Lighthouse in Michigan, United States

The North Manitou Shoal Light, also known as the North Manitou Light or, locally, The Crib, is a lighthouse located in Lake Michigan, southeast of North Manitou Island in Leland Township, Michigan. When it was automated in 1980, it was the last manned offshore light in the Great Lakes. It was listed on the National Register of Historic Places in 2005.

==History==
In 1907, the Lighthouse Board recommended that the shoal north of North Manitou Island be marked with a lightship. In 1910, Lightship No. 56 was stationed at the site, and continued there until 1927, when it was replaced by Lightship No. 89. In 1934, Lightship No. 103 was transferred to the location, and stayed until the permanent structure was built the next year.

In 1923, the Lighthouse Board first proposed replacing the lightships with a permanent station. However, funds were not allocated for the purpose until 1933, when they were made available through the Public Works Administration. In 1935, the permanent steel light station was constructed on the shoal in 26 ft of water. The station was originally manned by a three-man crew, but in 1980 the light was automated and the station abandoned. The original Westinghouse Airway Beacon light was changed and replaced several times over the years, and is currently a solar and battery powered LED beacon.
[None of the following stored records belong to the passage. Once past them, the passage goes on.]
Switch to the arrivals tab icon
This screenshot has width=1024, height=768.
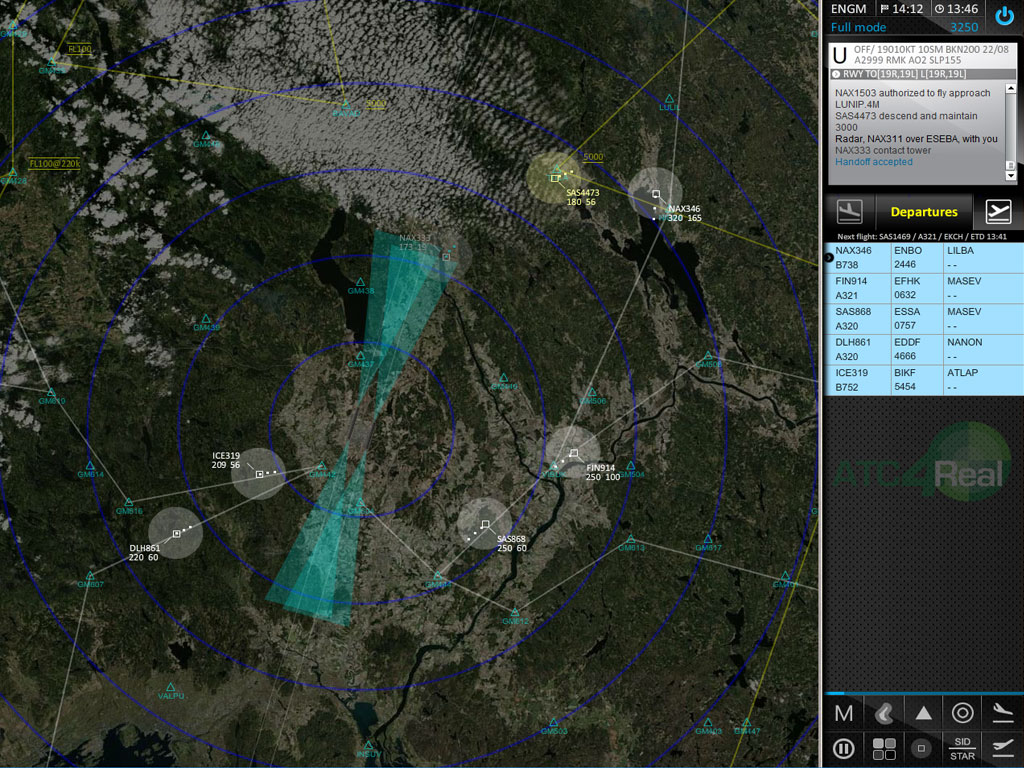pyautogui.click(x=850, y=211)
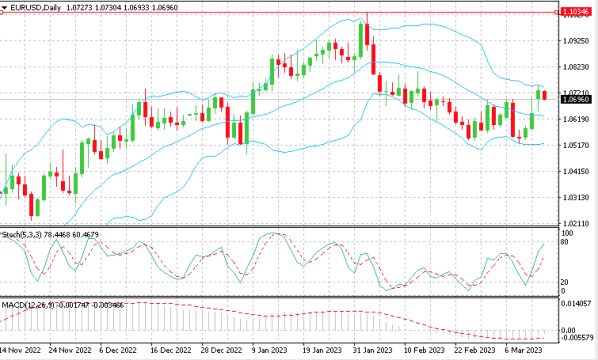Click the 1.09250 price scale label

(x=576, y=41)
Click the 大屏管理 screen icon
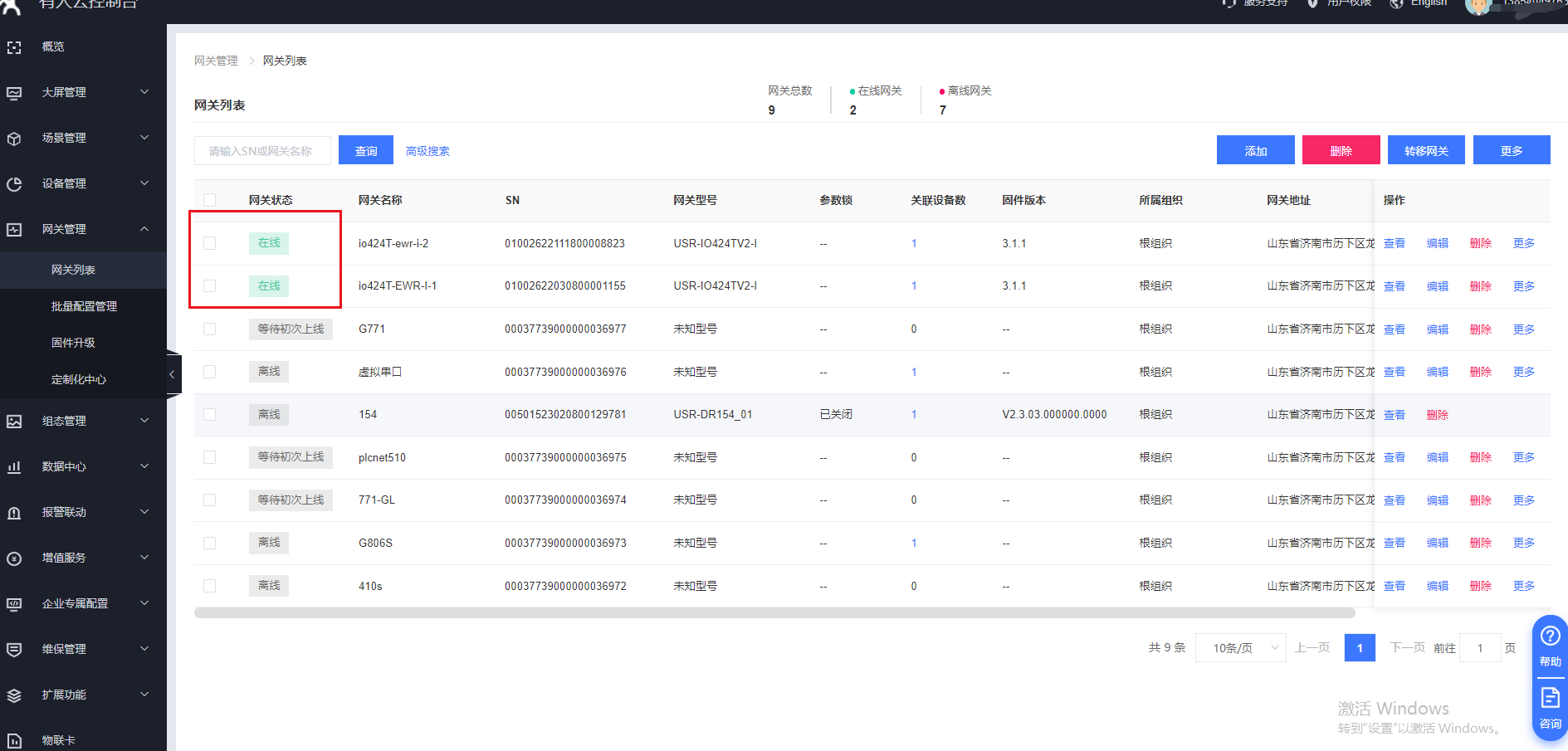This screenshot has width=1568, height=751. [14, 93]
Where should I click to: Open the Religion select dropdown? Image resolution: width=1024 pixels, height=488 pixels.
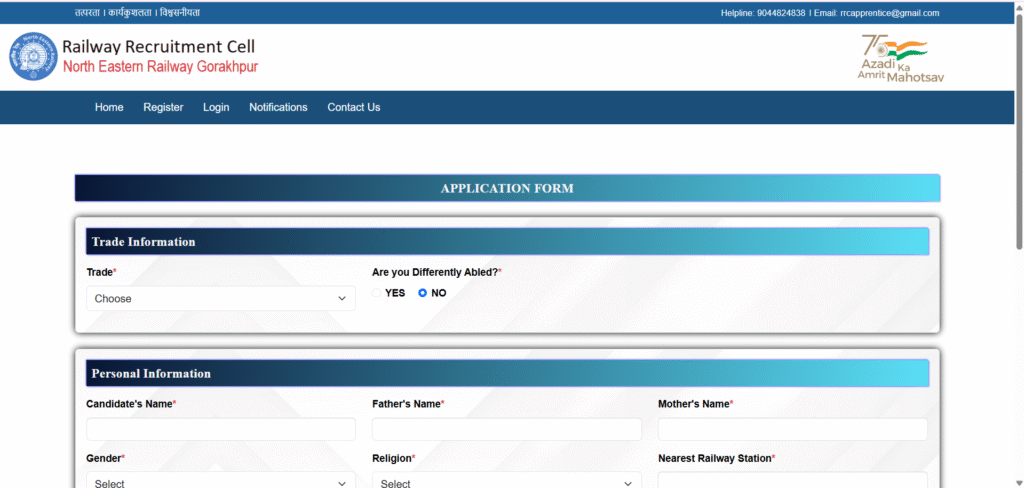[506, 483]
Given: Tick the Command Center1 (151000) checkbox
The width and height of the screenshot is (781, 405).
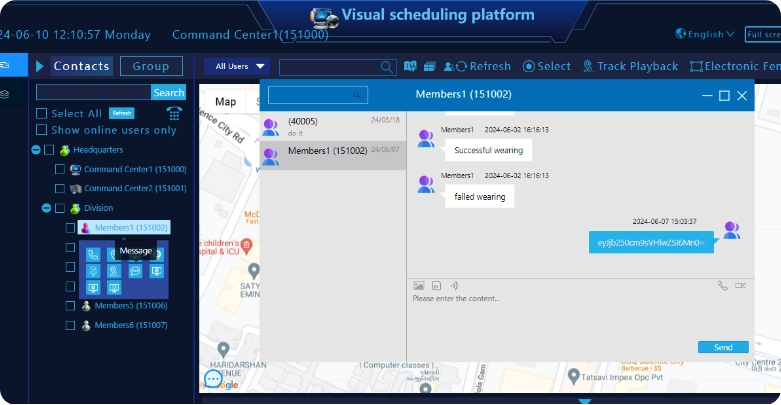Looking at the screenshot, I should (x=60, y=169).
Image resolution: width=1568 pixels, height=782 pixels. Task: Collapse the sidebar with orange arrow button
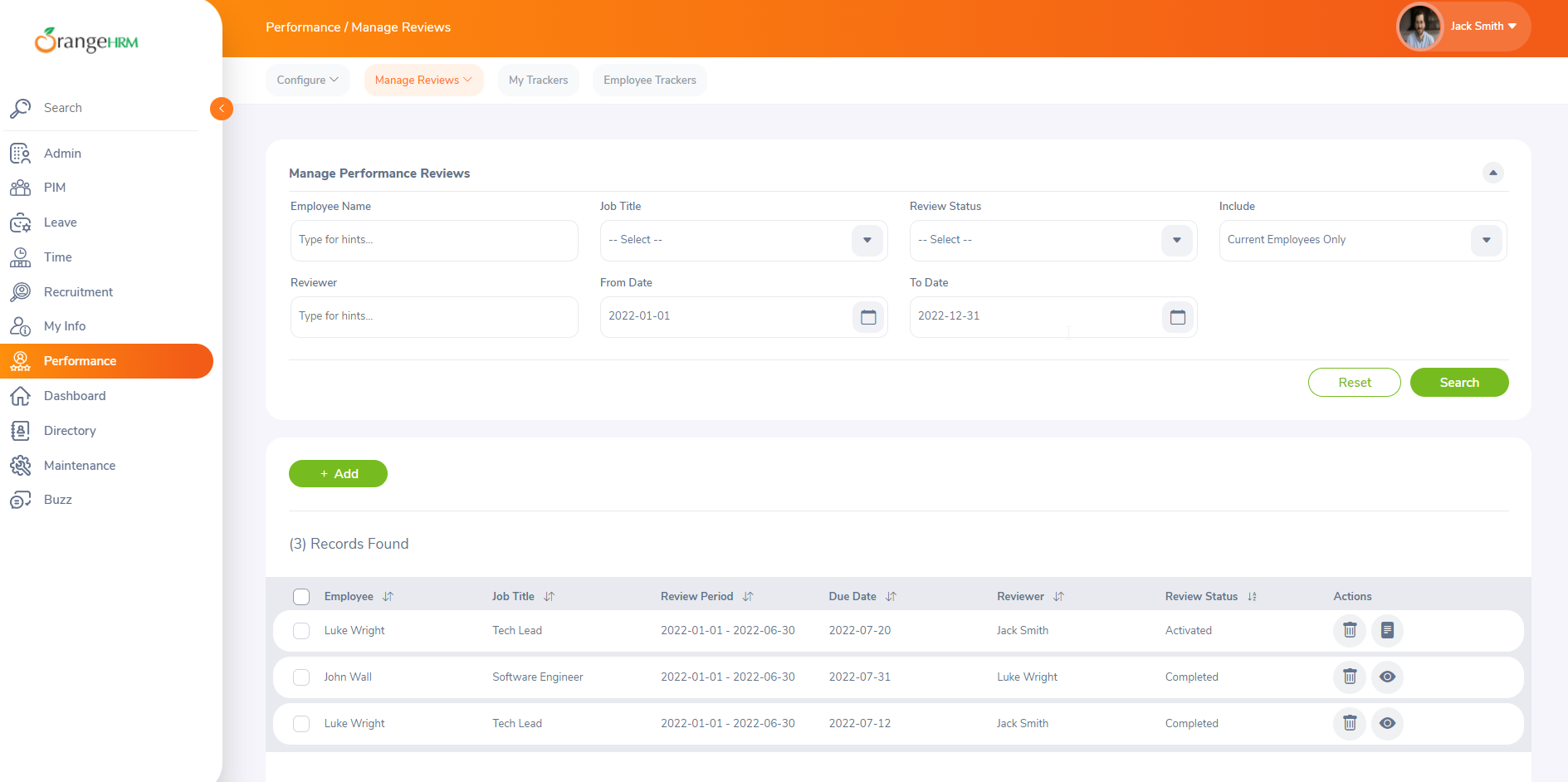pos(222,109)
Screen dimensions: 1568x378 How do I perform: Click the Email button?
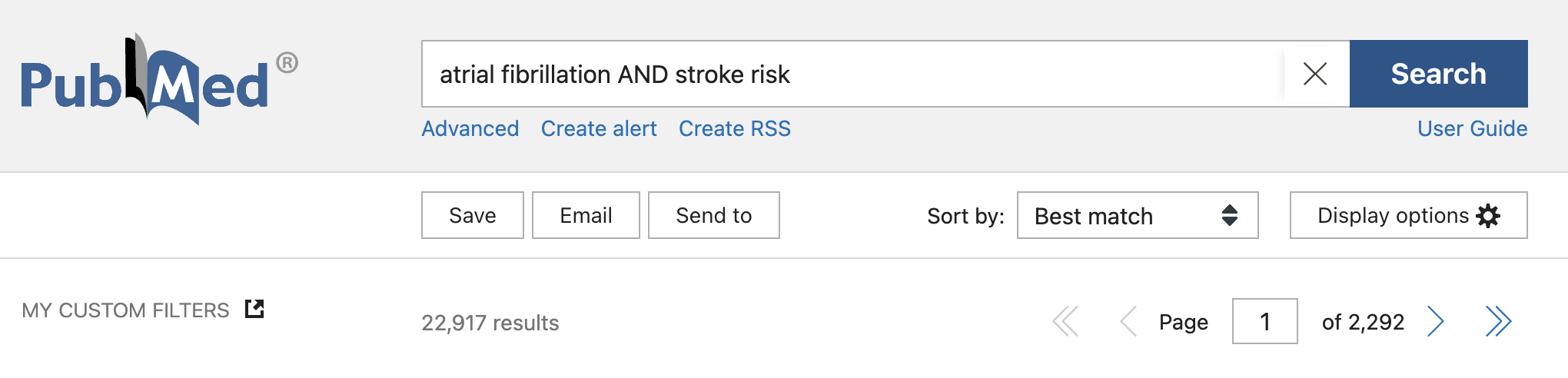click(586, 215)
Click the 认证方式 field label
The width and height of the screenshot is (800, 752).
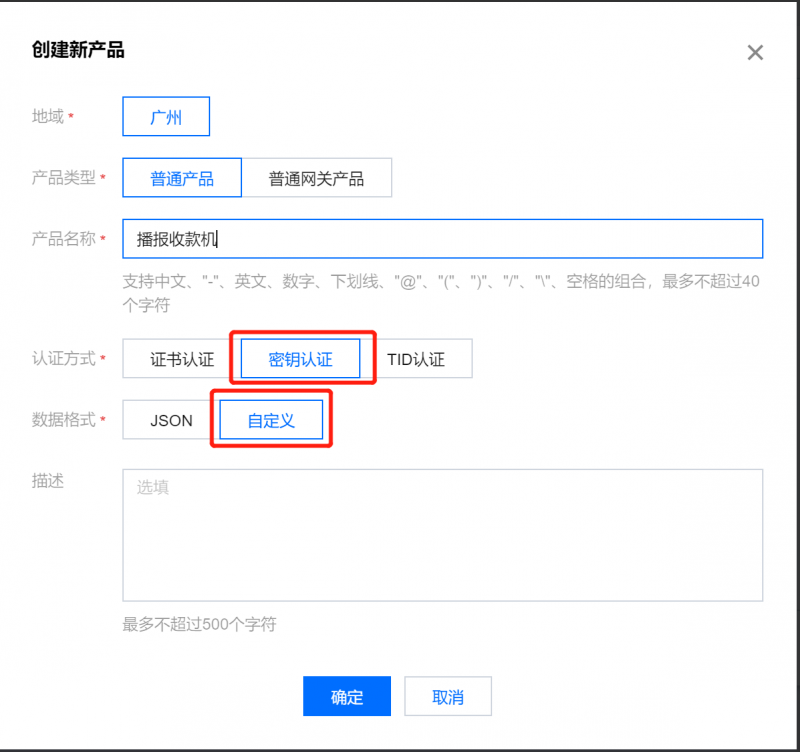point(64,359)
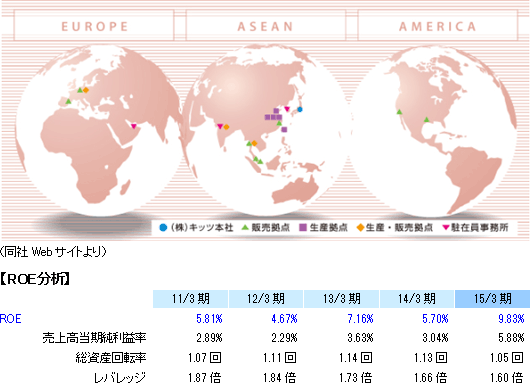Viewport: 530px width, 383px height.
Task: Click the 5.81% ROE value for 11/3期
Action: pyautogui.click(x=209, y=319)
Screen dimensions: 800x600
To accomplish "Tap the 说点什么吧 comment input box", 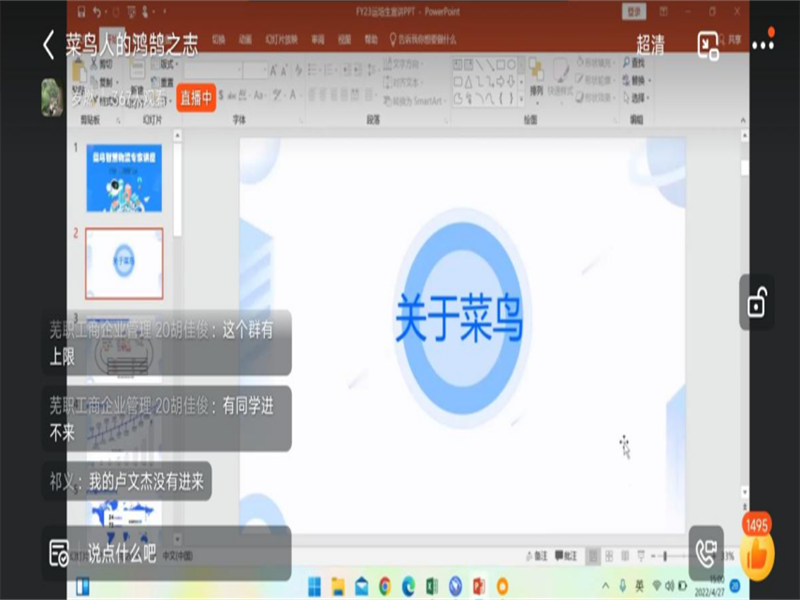I will (165, 553).
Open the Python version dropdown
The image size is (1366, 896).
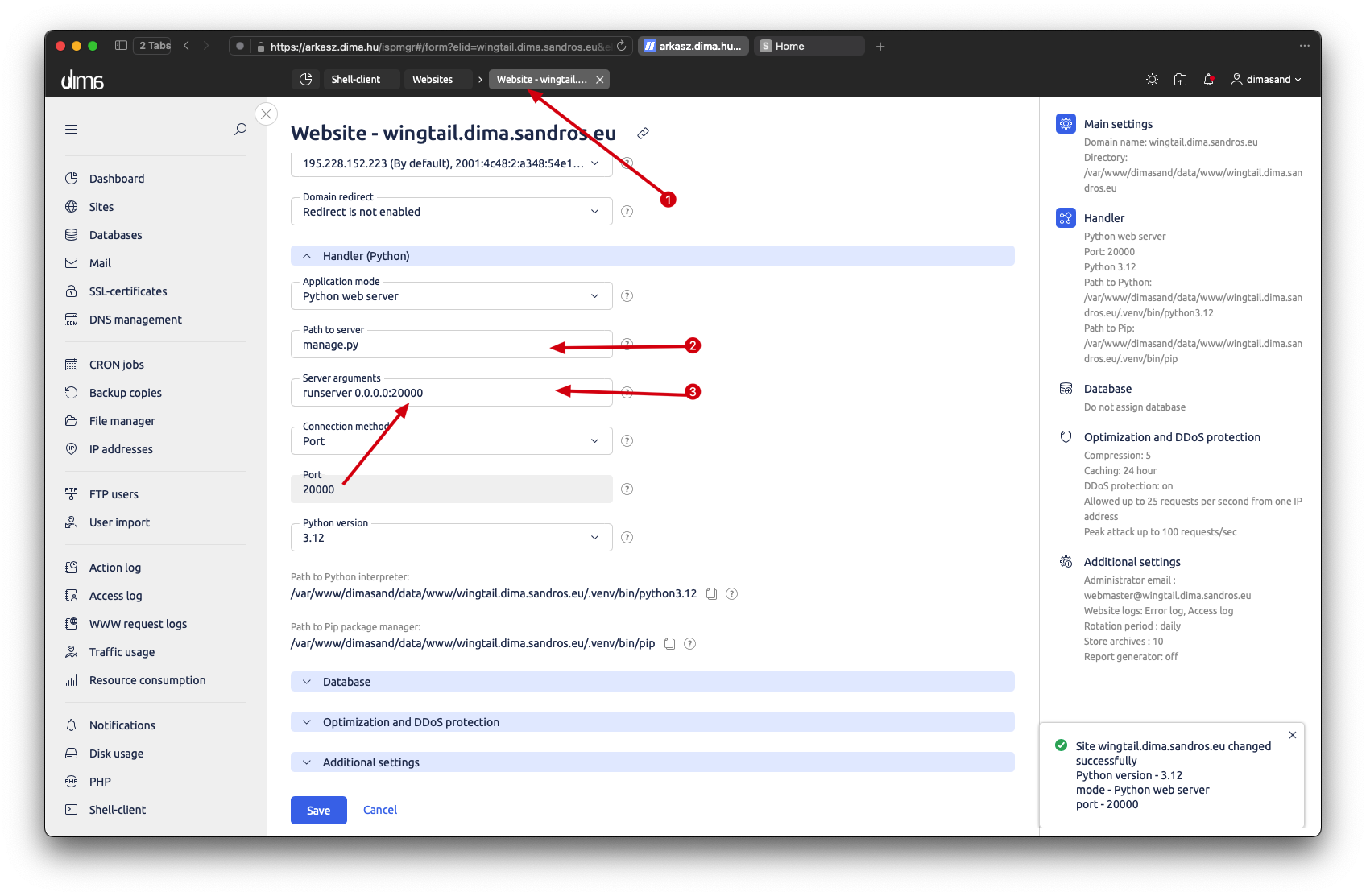tap(451, 538)
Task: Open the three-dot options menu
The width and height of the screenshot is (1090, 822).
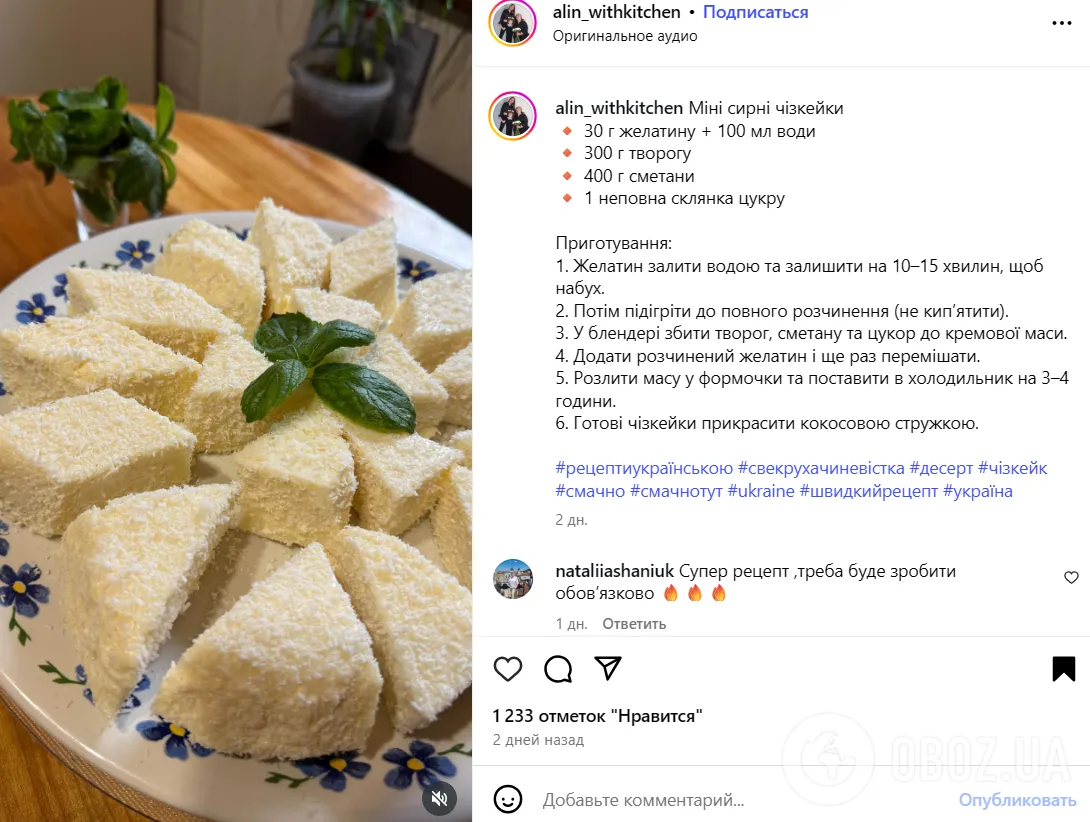Action: (x=1064, y=22)
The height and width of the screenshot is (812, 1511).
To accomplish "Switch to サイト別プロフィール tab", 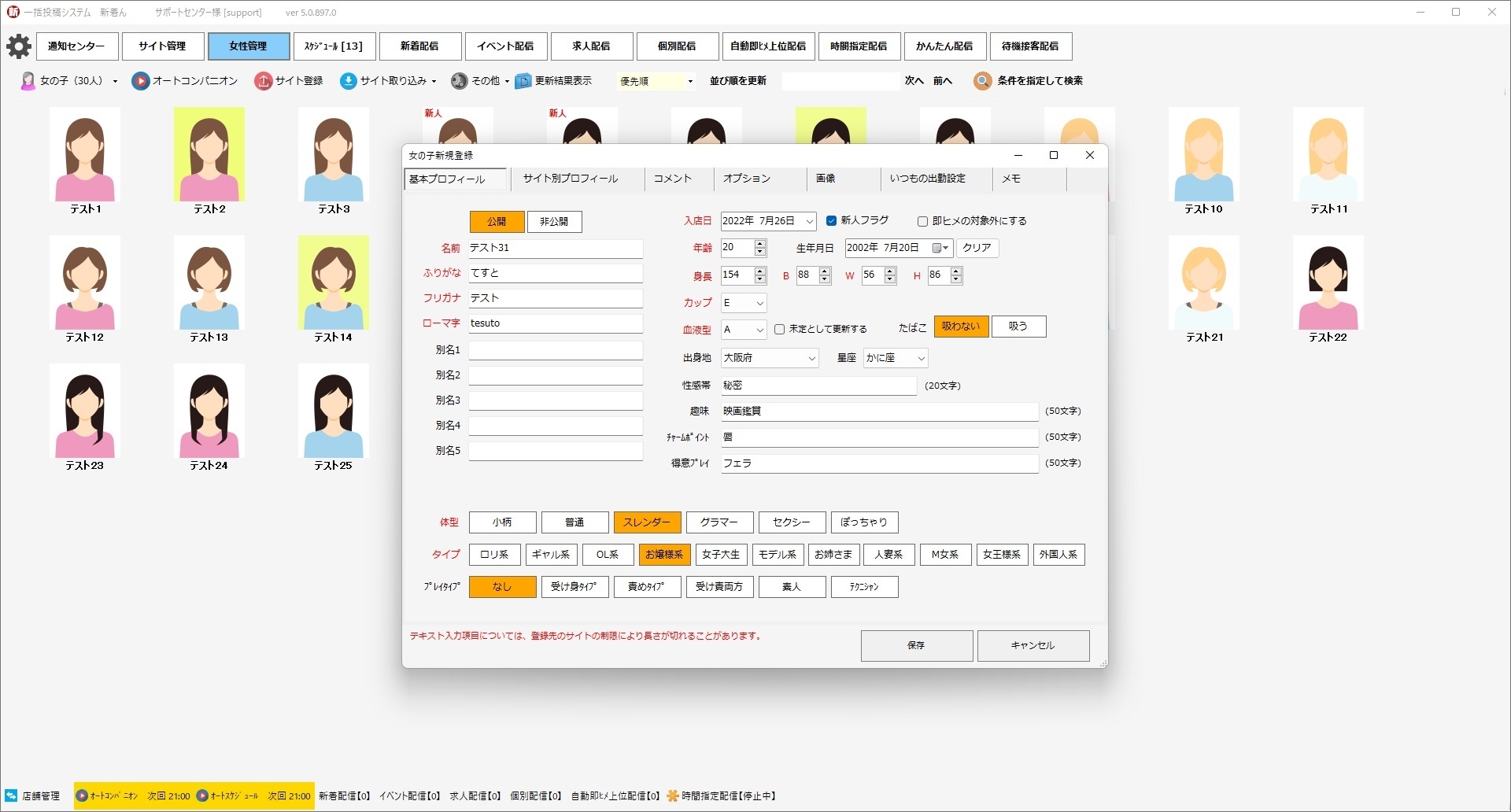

in late 2016, the lighthouse was put up for public auction by the General Services Administration. The non-profit North Manitou Light Keepers, Inc. purchased the lighthouse at auction and have undertaken a total restoration of the lighthouse.

==Description==
The North Manitou Shoal Light Station is a white square steel structure atop a concrete crib. The crib measures 65 ft on a side, and supports a 62 ft square superstructure rising 20 ft above the water. A two-story steel building 37 ft square, containing diesel generators and living quarters, sits atop the superstructure, and a three-story steel tower containing the light caps the whole. The steel portion is 63 ft tall and the light is positioned 79 ft above the water.